**WORK TASK**
Each line of the records that follow must come back exactly, with pictures skipped.
§ §
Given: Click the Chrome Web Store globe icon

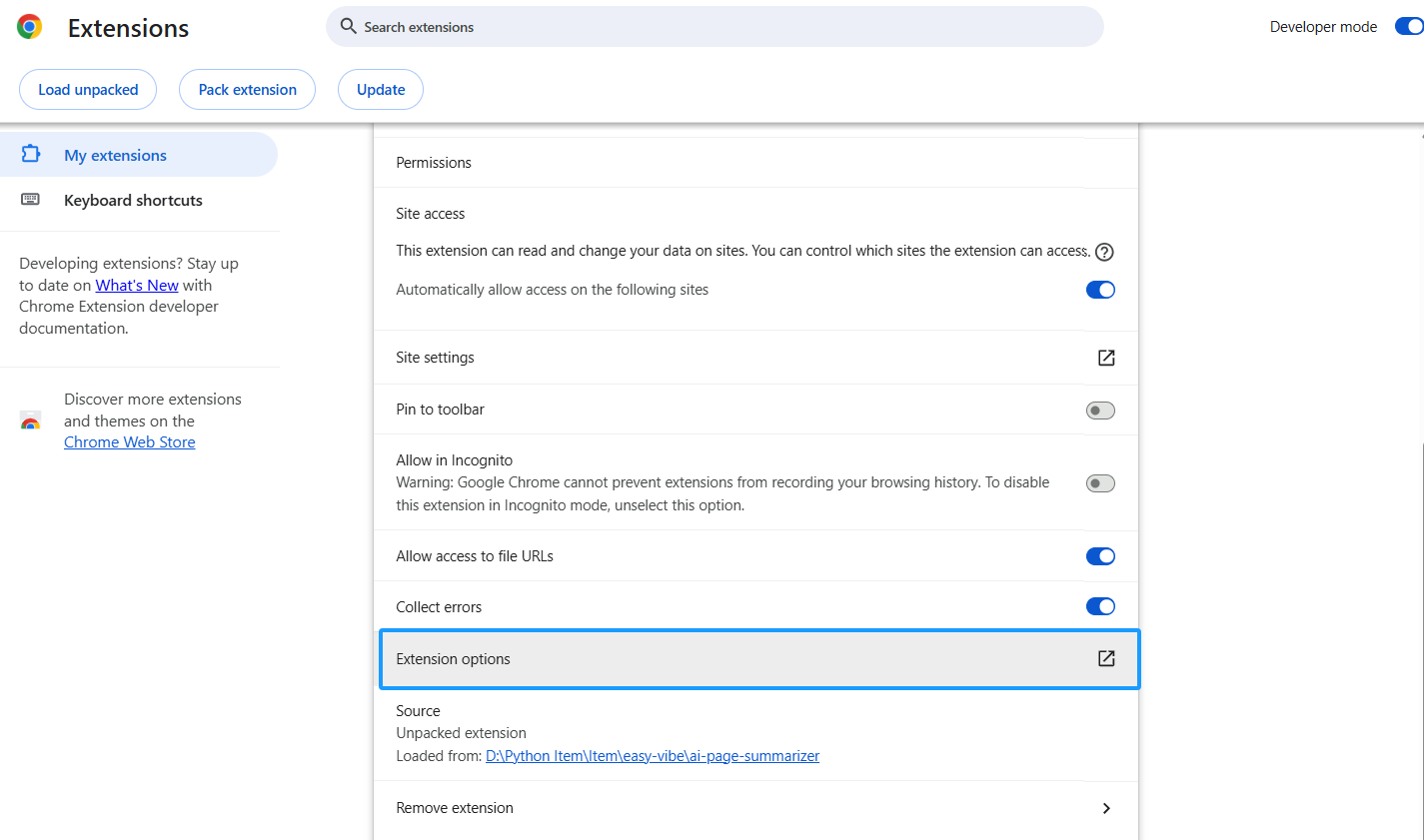Looking at the screenshot, I should [x=30, y=420].
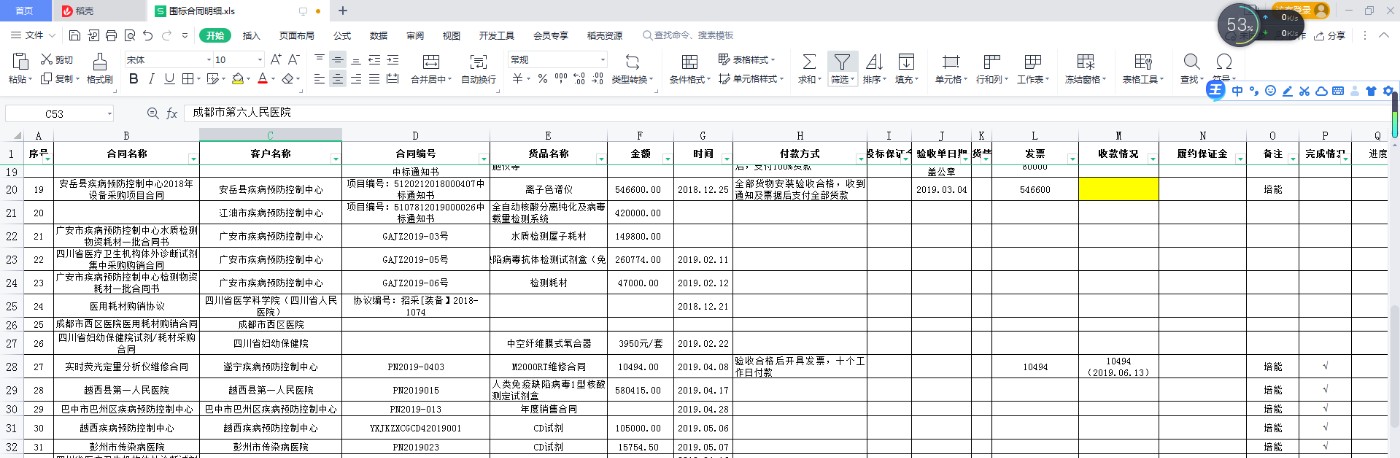Click the Merge and Center (合并居中) icon
Image resolution: width=1400 pixels, height=458 pixels.
431,62
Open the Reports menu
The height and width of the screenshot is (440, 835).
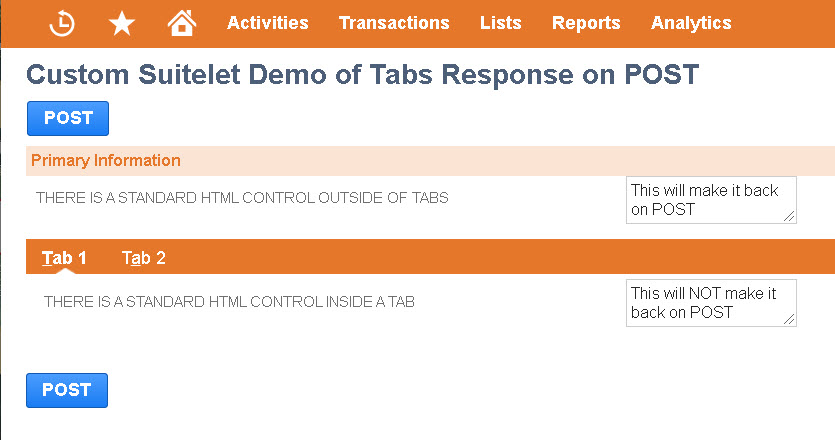[x=586, y=23]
§ §
**RESULT OF THE TASK**
Given: Click the Chrome Web Store globe icon

Looking at the screenshot, I should [x=30, y=420].
Click the Merge and Center (合并居中) icon
Image resolution: width=1400 pixels, height=458 pixels.
431,62
Open the Reports menu
The height and width of the screenshot is (440, 835).
[x=586, y=23]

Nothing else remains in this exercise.